[start DATA IN THIS EXERCISE]

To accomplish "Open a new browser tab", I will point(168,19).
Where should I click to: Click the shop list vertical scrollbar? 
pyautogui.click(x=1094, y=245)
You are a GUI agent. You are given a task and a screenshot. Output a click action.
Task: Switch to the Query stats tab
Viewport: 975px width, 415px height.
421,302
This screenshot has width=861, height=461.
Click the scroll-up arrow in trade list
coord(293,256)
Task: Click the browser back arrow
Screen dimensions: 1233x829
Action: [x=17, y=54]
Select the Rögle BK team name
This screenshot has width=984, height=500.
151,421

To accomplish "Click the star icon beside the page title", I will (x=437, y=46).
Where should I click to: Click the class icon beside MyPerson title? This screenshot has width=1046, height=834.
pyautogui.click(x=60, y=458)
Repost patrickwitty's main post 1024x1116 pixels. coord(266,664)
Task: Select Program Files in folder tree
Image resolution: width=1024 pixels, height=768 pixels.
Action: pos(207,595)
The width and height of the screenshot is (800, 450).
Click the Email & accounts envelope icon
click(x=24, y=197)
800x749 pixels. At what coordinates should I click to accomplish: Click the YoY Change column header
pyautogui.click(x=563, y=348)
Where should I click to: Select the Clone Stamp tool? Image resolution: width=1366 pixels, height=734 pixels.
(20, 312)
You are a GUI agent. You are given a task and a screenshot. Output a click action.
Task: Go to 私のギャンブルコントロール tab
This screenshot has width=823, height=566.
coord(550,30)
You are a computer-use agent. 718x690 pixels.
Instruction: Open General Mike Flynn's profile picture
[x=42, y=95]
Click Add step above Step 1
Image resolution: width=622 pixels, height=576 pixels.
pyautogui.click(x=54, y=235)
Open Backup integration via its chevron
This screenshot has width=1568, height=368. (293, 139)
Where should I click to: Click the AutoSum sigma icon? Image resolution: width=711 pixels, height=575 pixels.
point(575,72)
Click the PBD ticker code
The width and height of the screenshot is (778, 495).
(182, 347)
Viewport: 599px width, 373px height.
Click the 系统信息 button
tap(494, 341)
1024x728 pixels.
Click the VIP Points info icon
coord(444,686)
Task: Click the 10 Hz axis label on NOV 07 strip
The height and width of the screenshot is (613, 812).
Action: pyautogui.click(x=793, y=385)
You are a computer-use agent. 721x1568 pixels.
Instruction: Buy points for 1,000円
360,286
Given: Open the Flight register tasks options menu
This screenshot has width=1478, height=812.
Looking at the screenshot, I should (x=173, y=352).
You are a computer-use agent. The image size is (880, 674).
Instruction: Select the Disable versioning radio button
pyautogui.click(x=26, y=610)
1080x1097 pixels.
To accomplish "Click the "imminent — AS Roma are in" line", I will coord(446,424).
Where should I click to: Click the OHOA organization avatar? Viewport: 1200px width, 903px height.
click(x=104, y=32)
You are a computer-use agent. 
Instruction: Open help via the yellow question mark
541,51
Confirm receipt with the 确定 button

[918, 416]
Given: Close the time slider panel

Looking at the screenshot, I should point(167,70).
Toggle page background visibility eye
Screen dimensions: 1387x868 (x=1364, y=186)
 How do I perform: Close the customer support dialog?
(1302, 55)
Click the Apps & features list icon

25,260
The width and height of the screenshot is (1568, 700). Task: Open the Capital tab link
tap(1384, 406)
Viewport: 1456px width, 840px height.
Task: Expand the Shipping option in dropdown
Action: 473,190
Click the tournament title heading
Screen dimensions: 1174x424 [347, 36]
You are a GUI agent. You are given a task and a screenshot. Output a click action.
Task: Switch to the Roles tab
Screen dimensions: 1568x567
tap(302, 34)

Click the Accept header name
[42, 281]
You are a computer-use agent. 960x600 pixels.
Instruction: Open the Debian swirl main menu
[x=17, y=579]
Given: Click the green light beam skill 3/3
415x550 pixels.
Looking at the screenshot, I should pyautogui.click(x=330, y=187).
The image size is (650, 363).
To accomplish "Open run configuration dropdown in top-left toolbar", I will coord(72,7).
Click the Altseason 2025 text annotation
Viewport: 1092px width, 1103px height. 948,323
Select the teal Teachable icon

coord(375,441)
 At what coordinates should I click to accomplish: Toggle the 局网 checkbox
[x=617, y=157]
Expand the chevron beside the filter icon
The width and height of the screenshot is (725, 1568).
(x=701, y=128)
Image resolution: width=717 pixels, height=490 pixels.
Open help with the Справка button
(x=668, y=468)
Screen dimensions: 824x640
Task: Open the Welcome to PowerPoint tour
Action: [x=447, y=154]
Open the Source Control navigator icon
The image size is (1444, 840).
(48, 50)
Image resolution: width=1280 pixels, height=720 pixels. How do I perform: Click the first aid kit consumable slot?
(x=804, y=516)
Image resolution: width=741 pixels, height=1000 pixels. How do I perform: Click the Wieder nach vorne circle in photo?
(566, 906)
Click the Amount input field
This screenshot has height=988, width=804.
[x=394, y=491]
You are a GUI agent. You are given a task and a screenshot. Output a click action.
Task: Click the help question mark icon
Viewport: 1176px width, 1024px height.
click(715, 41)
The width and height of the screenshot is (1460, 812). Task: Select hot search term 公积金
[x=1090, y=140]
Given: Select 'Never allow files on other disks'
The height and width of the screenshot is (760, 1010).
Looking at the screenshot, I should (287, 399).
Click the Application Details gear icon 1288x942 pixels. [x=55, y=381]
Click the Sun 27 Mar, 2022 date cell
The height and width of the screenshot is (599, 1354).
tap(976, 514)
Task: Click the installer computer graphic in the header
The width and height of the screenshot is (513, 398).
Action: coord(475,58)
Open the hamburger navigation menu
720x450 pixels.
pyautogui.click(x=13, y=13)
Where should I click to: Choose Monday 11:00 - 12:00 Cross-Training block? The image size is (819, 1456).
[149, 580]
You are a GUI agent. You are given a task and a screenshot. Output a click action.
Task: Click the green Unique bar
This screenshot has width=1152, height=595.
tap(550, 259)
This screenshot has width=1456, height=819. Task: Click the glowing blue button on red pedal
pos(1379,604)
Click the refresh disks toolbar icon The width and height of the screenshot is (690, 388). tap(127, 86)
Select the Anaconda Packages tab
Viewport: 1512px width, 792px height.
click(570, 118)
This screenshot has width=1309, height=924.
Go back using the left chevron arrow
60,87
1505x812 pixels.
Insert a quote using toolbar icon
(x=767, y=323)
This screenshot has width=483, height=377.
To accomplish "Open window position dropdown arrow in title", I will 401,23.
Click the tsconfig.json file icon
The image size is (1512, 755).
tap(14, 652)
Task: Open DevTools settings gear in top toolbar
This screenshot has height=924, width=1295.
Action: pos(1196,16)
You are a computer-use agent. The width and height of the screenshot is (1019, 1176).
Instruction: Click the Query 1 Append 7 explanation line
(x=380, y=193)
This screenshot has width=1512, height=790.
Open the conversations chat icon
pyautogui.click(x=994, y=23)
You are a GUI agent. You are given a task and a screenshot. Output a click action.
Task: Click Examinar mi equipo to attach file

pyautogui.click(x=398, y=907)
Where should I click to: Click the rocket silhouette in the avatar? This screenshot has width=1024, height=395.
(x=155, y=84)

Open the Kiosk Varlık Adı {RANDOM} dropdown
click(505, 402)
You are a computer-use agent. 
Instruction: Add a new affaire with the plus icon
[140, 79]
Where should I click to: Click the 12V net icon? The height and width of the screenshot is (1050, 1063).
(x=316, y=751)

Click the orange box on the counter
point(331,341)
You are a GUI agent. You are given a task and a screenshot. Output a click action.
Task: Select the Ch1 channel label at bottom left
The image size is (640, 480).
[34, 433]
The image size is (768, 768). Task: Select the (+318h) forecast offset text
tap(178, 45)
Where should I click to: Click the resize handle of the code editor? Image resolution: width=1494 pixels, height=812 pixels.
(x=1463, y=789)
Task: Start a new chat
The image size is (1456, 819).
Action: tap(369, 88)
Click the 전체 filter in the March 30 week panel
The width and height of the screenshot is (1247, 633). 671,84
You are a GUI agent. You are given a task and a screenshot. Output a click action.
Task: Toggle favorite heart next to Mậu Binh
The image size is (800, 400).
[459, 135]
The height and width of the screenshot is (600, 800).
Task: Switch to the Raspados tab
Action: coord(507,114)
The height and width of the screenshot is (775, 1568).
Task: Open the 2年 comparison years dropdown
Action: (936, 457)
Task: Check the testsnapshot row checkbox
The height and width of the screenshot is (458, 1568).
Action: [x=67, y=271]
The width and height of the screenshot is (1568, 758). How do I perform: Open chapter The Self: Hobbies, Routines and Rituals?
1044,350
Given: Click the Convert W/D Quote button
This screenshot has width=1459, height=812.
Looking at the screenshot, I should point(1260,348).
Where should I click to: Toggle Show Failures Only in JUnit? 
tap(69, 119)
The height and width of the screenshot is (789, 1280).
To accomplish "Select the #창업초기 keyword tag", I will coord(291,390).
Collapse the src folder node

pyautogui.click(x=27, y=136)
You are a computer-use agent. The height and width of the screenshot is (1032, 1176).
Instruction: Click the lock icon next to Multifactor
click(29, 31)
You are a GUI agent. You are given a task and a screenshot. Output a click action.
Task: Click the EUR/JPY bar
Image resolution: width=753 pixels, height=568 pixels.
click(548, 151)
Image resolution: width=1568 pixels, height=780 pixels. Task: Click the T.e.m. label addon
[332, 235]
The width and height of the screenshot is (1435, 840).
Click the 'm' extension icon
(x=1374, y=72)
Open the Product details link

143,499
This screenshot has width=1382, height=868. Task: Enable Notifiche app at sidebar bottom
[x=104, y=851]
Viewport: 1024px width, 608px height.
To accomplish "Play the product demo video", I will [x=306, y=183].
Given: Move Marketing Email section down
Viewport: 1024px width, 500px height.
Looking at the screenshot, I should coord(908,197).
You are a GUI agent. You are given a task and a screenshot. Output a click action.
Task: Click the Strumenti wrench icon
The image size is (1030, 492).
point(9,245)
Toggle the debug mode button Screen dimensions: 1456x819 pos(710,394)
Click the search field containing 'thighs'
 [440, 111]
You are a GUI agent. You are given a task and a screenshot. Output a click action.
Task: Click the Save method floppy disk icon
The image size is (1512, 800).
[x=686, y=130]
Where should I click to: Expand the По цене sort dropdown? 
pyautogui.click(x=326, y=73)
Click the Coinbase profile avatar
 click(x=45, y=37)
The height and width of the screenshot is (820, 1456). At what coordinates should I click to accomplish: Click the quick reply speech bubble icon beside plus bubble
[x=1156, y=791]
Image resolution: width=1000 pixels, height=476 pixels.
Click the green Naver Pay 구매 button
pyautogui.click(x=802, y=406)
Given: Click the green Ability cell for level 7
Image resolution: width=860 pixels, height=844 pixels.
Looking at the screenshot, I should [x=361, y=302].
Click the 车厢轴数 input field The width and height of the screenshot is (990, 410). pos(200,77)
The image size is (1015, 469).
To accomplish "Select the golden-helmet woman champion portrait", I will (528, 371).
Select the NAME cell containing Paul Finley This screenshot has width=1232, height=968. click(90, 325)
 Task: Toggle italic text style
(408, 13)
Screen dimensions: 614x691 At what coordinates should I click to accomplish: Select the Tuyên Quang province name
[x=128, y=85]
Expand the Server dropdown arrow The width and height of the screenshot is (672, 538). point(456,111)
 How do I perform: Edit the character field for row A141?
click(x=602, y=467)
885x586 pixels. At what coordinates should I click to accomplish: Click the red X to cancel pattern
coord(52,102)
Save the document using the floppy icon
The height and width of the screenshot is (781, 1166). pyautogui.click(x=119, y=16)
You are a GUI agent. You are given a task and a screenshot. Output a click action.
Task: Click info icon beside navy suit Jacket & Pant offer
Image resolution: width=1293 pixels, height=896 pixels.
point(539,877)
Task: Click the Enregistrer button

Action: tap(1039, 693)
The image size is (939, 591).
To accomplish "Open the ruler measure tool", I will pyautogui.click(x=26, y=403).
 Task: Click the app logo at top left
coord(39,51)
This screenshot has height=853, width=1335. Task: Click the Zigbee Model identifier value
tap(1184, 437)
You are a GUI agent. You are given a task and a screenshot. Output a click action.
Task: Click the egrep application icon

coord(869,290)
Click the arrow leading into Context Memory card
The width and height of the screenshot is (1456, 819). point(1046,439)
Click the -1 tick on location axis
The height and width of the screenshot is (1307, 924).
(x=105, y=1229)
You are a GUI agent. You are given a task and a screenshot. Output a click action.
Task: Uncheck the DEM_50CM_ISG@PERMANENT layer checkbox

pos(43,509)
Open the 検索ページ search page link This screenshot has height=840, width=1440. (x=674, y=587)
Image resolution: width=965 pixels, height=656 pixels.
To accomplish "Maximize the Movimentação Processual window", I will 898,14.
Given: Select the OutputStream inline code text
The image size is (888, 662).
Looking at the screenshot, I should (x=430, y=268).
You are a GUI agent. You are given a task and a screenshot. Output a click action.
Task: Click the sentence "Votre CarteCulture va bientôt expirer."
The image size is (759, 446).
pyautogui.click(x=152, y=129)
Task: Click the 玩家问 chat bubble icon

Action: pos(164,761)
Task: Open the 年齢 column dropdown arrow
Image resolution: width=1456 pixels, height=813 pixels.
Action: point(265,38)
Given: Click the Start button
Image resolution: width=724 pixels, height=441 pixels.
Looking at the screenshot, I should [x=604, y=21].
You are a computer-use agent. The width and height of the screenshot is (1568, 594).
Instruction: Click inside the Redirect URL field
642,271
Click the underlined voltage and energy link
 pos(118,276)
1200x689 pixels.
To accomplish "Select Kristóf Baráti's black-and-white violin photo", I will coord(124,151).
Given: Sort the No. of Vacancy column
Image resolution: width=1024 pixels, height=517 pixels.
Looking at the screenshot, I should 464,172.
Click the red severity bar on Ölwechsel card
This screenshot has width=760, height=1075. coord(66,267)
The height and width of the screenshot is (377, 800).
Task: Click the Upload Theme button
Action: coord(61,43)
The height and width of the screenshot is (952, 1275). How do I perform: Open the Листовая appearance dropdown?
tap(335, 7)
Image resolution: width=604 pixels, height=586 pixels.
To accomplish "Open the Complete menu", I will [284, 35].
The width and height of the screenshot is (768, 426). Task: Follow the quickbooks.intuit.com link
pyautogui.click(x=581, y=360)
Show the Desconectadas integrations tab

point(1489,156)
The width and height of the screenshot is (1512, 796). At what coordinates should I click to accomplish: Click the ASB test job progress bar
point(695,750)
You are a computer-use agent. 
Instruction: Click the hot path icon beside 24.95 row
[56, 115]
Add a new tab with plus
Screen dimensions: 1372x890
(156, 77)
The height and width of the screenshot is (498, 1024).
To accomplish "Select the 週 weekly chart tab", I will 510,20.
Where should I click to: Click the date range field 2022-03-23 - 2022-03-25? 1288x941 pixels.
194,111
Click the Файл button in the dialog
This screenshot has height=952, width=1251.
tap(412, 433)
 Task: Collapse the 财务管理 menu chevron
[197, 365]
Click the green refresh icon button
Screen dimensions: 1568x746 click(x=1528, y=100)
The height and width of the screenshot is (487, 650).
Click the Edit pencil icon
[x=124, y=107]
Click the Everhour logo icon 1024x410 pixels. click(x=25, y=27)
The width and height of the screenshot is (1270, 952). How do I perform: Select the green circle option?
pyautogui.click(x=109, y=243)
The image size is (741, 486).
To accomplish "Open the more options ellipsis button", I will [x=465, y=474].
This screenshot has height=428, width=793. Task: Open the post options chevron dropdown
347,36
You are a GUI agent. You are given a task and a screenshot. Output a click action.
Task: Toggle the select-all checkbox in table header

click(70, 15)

[end DATA IN THIS EXERCISE]

Lay out as a numbered list everything from the line containing "Image resolution: width=1568" down to the line containing "[x=104, y=851]", both included, leaving out blank lines.

1. Image resolution: width=1568 pixels, height=780 pixels. Task: Click the T.e.m. label addon
2. [332, 235]
3. The width and height of the screenshot is (1435, 840).
4. Click the 'm' extension icon
5. (x=1374, y=72)
6. Open the Product details link
7. 143,499
8. This screenshot has width=1382, height=868. Task: Enable Notifiche app at sidebar bottom
9. [x=104, y=851]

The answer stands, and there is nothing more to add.